*Work instructions*:
Scan the records below and copy every line that contains the string "computer".

============

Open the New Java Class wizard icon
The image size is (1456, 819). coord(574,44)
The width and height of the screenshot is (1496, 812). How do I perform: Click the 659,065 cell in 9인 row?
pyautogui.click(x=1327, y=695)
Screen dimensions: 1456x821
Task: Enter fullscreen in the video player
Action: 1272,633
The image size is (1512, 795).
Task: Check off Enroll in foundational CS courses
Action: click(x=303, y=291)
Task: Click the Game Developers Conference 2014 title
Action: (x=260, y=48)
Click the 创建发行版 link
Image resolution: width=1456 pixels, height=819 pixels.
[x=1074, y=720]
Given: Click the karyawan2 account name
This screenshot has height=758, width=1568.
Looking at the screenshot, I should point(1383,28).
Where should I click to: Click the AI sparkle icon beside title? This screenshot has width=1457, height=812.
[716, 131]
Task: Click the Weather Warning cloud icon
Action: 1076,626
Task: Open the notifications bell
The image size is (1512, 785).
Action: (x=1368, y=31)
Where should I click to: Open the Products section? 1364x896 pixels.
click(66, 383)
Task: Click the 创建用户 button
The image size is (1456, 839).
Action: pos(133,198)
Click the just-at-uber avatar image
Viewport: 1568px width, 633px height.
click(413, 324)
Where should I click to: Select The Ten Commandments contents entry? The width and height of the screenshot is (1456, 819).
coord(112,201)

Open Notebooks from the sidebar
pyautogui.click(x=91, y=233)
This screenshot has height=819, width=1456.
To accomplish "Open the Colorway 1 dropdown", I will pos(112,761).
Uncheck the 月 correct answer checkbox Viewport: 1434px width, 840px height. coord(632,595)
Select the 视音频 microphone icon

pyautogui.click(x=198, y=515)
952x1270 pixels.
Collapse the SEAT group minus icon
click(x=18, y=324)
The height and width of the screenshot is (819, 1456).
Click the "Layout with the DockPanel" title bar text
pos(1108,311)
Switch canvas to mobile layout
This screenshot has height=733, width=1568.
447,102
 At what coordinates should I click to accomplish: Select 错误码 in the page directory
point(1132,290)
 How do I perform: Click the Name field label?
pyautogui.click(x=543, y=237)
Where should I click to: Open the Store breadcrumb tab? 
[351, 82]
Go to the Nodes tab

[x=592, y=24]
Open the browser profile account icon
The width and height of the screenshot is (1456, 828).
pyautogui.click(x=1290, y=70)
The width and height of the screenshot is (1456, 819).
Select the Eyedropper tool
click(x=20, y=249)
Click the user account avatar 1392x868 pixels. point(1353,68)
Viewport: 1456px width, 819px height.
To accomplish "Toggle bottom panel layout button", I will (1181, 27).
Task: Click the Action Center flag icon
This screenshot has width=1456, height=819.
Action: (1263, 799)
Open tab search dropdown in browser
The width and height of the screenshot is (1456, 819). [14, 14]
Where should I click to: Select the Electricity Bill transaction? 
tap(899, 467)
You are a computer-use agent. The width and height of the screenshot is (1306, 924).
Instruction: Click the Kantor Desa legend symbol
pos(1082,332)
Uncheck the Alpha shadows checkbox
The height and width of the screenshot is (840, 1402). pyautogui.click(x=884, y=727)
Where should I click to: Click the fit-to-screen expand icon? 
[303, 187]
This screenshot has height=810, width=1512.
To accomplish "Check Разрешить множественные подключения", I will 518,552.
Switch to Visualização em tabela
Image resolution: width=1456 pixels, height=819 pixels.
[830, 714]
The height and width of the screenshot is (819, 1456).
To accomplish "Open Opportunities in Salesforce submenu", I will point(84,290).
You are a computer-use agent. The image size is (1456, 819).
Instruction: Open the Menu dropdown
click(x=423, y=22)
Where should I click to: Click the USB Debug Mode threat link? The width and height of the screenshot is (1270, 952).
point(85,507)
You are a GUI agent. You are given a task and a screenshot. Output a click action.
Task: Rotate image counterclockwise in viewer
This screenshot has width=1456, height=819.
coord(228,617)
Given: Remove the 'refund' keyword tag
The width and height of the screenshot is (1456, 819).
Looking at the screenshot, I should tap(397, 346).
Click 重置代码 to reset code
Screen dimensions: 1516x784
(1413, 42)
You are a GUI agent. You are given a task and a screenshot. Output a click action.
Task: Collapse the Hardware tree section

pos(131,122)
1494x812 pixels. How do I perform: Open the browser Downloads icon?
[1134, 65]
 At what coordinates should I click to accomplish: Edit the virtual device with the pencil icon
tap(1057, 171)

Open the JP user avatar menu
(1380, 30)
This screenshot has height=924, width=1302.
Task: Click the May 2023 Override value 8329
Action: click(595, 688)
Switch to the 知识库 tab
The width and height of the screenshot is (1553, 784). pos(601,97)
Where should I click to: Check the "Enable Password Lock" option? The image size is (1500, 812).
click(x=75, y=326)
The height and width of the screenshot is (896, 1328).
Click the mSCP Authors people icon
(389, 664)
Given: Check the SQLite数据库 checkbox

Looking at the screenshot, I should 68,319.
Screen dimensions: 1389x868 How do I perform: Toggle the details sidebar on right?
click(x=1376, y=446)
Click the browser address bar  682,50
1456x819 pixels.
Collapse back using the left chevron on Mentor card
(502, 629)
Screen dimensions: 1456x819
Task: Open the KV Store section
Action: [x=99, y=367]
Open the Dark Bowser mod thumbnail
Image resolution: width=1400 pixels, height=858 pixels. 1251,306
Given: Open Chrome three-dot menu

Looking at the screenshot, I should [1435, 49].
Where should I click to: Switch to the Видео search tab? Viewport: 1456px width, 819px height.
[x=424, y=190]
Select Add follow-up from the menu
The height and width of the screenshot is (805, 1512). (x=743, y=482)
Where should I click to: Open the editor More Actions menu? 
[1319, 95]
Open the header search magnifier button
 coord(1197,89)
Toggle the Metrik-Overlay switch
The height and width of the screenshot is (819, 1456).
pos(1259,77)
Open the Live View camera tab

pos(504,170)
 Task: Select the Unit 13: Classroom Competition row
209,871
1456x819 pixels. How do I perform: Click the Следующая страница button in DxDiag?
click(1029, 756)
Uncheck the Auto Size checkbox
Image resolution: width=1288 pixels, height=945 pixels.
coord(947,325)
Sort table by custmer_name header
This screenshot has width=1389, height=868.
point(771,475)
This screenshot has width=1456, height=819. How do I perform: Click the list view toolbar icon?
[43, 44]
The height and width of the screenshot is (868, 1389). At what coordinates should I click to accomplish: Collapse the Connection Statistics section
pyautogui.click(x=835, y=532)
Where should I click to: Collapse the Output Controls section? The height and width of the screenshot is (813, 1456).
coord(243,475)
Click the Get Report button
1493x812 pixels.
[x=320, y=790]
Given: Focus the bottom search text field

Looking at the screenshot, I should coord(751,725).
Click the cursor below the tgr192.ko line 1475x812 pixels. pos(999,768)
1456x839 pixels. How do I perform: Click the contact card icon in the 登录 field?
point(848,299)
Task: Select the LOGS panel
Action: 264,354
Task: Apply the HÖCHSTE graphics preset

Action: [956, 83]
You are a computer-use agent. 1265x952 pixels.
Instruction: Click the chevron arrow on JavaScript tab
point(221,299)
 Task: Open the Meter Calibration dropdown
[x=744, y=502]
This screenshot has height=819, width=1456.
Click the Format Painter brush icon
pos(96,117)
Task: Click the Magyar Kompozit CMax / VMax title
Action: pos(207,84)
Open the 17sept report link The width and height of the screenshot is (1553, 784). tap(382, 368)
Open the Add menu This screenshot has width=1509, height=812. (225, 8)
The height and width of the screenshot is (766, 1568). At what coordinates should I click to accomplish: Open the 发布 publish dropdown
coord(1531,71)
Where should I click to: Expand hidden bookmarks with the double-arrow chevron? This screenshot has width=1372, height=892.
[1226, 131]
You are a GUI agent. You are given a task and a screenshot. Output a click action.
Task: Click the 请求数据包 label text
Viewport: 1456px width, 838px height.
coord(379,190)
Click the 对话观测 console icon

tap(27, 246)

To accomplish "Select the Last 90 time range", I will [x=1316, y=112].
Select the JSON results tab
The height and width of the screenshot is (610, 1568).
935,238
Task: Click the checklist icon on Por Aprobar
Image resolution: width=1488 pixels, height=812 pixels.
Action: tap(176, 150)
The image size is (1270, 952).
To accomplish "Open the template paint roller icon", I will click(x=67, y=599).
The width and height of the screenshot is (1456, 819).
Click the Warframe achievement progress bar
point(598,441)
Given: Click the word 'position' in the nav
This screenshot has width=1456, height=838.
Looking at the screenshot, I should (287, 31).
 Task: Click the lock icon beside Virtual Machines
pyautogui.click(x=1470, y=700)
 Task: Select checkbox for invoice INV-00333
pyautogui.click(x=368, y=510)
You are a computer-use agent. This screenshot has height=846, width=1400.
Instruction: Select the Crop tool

============

*Output for this task*:
You are a computer-use agent. The width and height of the screenshot is (1306, 924).
You are a computer-use agent. The image size is (1456, 819).
You are a computer-use agent. 1265x952 pixels.
You are a computer-use agent. This screenshot has height=846, width=1400.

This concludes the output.